Peter Kline is the author of two poetry collections, Mirrorforms (Parlor Press/Free Verse Editions) and Deviants (Stephen F. Austin State University Press).  A former Wallace Stegner Fellow at Stanford University, he has also received residency fellowships from the Amy Clampitt House and James Merrill House.  His poetry has appeared in PloughsharesPoetryTin House, and many other journals, as well as the Best New Poets series, the Verse Daily website, the Random House anthology of metrical poetry, Measure for Measure, and the Persea anthology of self-portrait poems, More Truly and More Strange.  Since 2012 he has directed the San Francisco literary reading series Bazaar Writers Salon.  He teaches writing at the University of San Francisco and Stanford University, and can be found online at www.peterklinepoetry.com. 

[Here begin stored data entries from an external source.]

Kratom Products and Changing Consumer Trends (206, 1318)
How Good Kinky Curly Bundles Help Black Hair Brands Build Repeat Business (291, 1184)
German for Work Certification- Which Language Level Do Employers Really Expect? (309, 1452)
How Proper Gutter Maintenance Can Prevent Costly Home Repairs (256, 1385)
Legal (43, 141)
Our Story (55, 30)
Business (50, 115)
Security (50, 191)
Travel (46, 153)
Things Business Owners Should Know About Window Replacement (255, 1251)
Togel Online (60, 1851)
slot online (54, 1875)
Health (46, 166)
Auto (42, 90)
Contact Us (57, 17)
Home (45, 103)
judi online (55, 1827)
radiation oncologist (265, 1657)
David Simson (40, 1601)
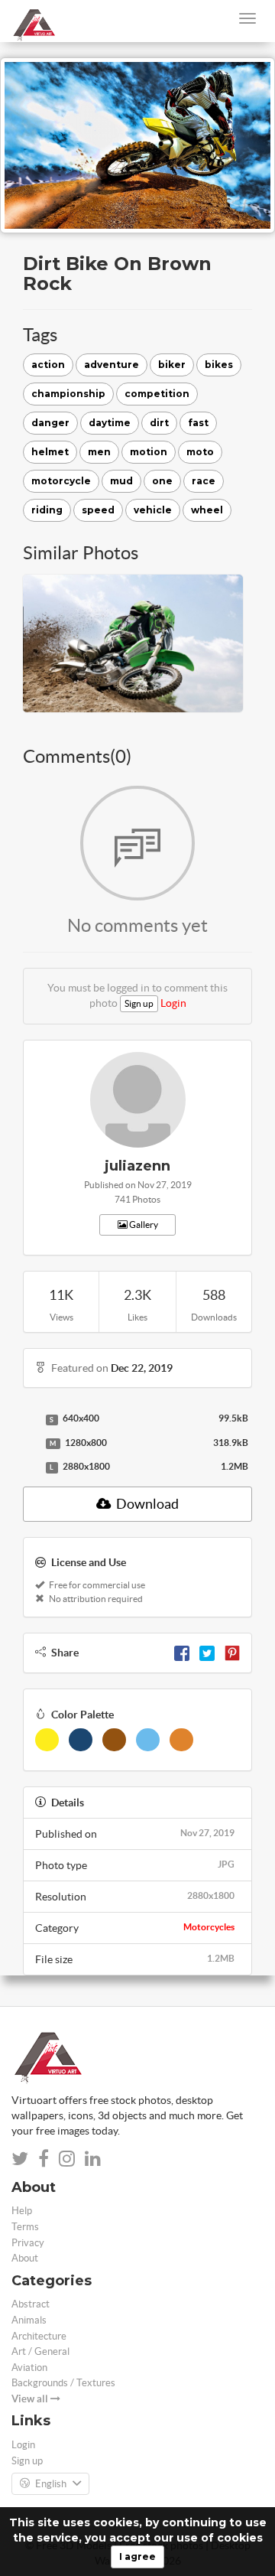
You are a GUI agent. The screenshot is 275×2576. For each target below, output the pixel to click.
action (48, 364)
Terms (25, 2226)
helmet (50, 452)
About (24, 2258)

“Veraison” reminds me of one of the primary, primal reasons I (always) return to poetry: to both clarify emotion and embrace its mysterious properties. This poem unfolds as a series of similes, each one piercingly precise—until the next one reveals itself as more precise, and sharper, “a different name / with a keener sound.” How fitting yet strange, that we should start with the solid ambiguity of “I didn’t know what I was feeling” and end within the soft, fleshy authority of “Eat me.” — Chen Chen

The Judges

Alexandra Kleeman is the author of the novel You Too Can Have A Body Like Mine, the story collection Intimations, and most recently a climate dystopian novel, Something New Under the Sun, which was named one of the New York Times’ Notable Books of 2021. She is a 2022 Guggenheim Fellow and the winner of the Rome and Berlin prizes.

Chen Chen is the author of two award-winning books of poetry, Your Emergency Contact Has Experienced an Emergency (BOA Editions, 2022) and When I Grow Up I Want to Be a List of Further Possibilities (BOA Editions, 2017). His work appears in many publications, including Poetry and three editions of The Best American Poetry. He has received two Pushcart Prizes and fellowships from Kundiman, the National Endowment for the Arts, and United States Artists.